Excerpted text:
I love the inconsistency / hypocrisy in both left/right entrenched diatribe when it comes to tax/welfare.

Banks helping the mega rich / corporations avoid contributing millions to state? Good business sense / complete evil!

Unemployed single mother with five kids on benefit? Complete evil / needs our help.

Heh.

If you recognise the benefits to the country of a thriving business community and compare them with the benefits to the country of large scale welfare dependency then the hypocrisy soon disappears.

Posted

You think it's impossible for a business to be profitable and also pay it's taxes?

Or you think, for example, Jimmy Carr dodging his taxes was a boon to our economy?

(Despite my leftist views, I should establish, I'm not defending our welfare bill either.)

Posted

No I think businesses should pay tax in line with the intention of the tax system within the country they operate and not to do so is somewhat immoral. However with the benefits they bring it's not hard to see why some people might go a bit easier on them than they do a benefit lifestyle that contributes absolutely nothing.

Posted

One of the Monday night poker players runs a pub and somebody asked him if he had some good deals at his bank and he replied 'Nah my bank manager is too honest.' :)

Posted

I love the inconsistency / hypocrisy in both left/right entrenched diatribe when it comes to tax/welfare.

Banks helping the mega rich / corporations avoid contributing millions to state? Good business sense / complete evil!

Unemployed single mother with five kids on benefit? Complete evil / needs our help.

Heh.

 

It's not really hypocrisy, it may look like it on the surface but it isn't. even if a buisness doesn't pay it's tax (which they should of course) they are still providing jobs and wages that contribute tax and enhance the economy, it's in no way comparable to the welfare state in any form which is just pure take without contributing a thing. You're ahead into Rincewind territory by trying to make comparisons.

 

Banks want to attract the wealthy, to do that of course they'll try and help people pay less tax. Man City want to the best attract footballers so they pay their tax for them (often offset as lower amounts in so many ways).

Posted

Speaking of tax dodgers, the Guardian is begging for cash again despite having millions stashed away in the Caymans.

What to do:
a. Reproduce the part of the forum thread on tax and welfare that opens with the words containing "(Despite my leftist" and closes with "too honest.' :)".
b. According to the forum thread on tax and welfare, what does Man City do to attract the best footballers?
The entries come from a different source than the forum thread on tax and welfare.

Dataset records:

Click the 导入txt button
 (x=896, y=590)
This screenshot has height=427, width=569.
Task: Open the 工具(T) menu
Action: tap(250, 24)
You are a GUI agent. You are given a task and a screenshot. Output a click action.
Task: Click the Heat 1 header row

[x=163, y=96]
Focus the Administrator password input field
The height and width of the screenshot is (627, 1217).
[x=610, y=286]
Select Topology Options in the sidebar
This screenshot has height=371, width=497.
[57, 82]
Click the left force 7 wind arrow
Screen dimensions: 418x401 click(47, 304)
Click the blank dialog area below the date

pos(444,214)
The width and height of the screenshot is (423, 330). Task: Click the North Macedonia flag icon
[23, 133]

--

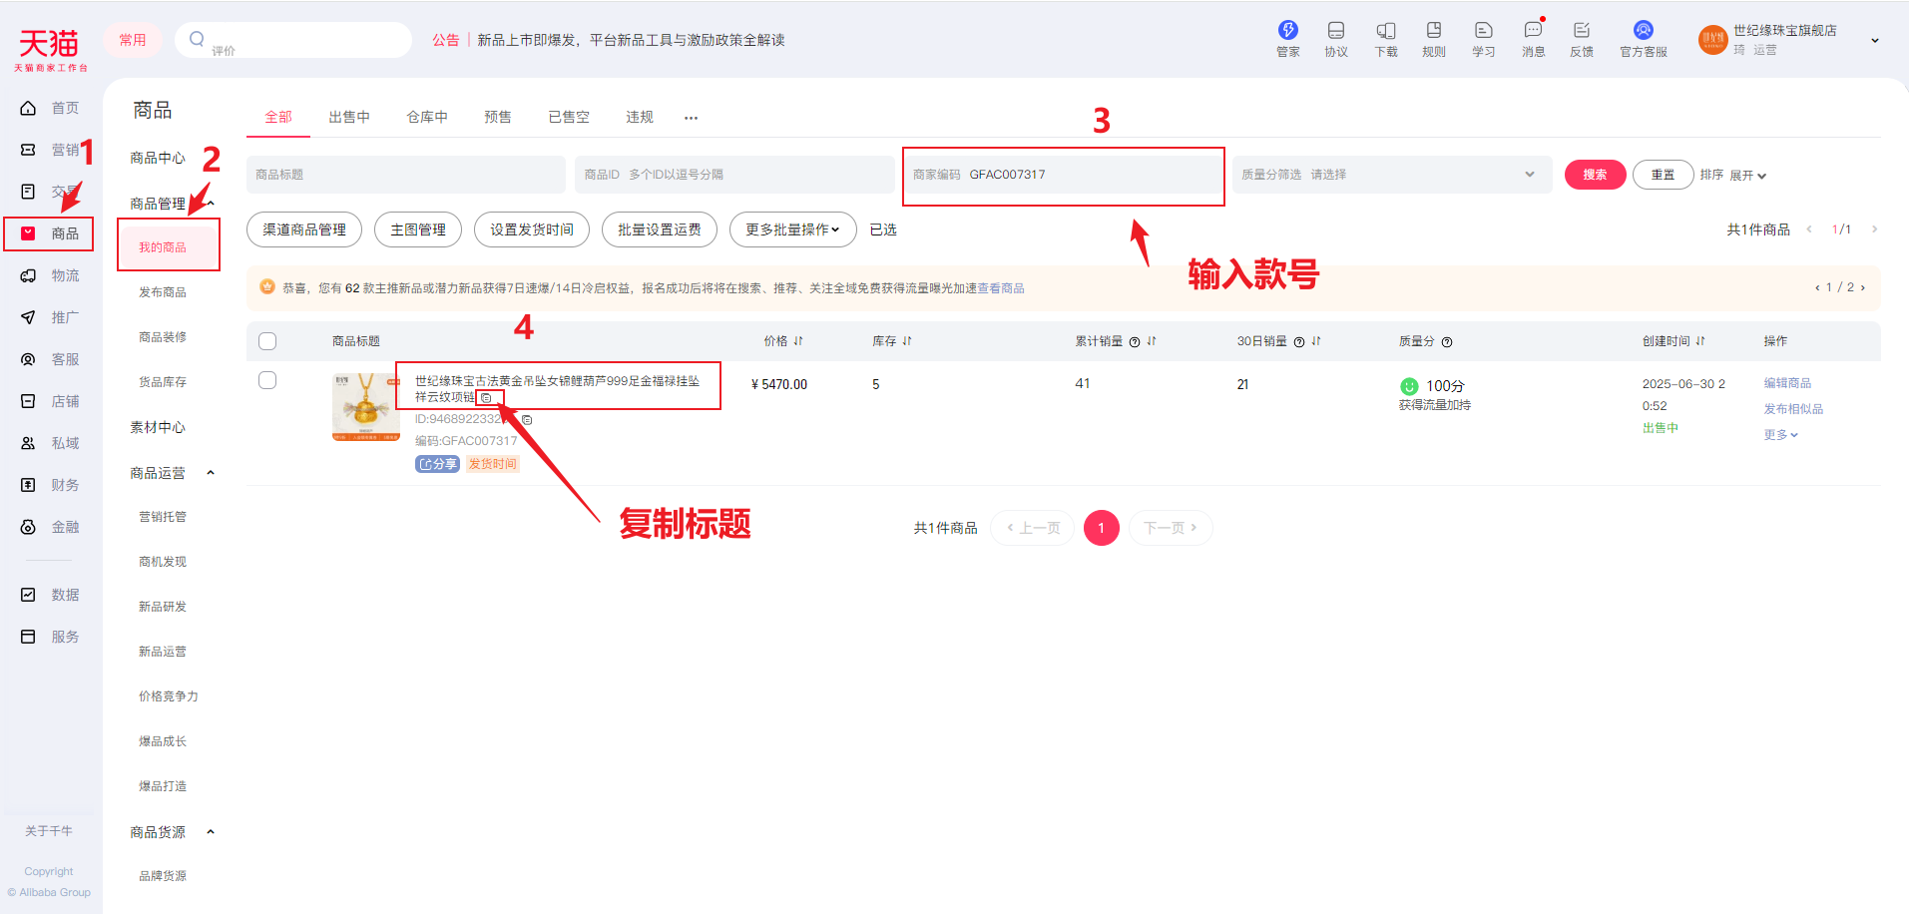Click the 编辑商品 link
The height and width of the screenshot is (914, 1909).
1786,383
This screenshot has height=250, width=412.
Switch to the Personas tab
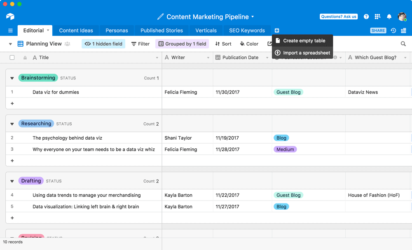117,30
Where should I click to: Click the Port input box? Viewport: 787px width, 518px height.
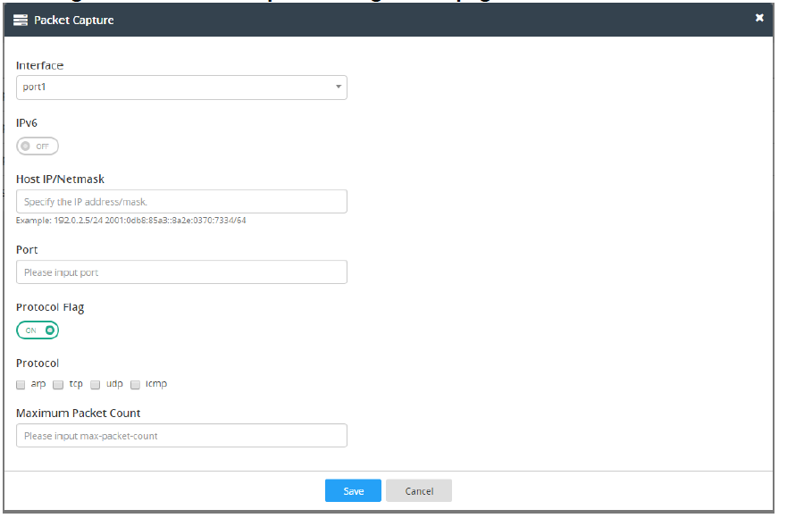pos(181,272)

Responses:
a.
(Despite my leftist views, I should establish, I'm not defending our welfare bill either.)

Posted

No I think businesses should pay tax in line with the intention of the tax system within the country they operate and not to do so is somewhat immoral. However with the benefits they bring it's not hard to see why some people might go a bit easier on them than they do a benefit lifestyle that contributes absolutely nothing.

Posted

One of the Monday night poker players runs a pub and somebody asked him if he had some good deals at his bank and he replied 'Nah my bank manager is too honest.' :)

b. It pays their tax for them.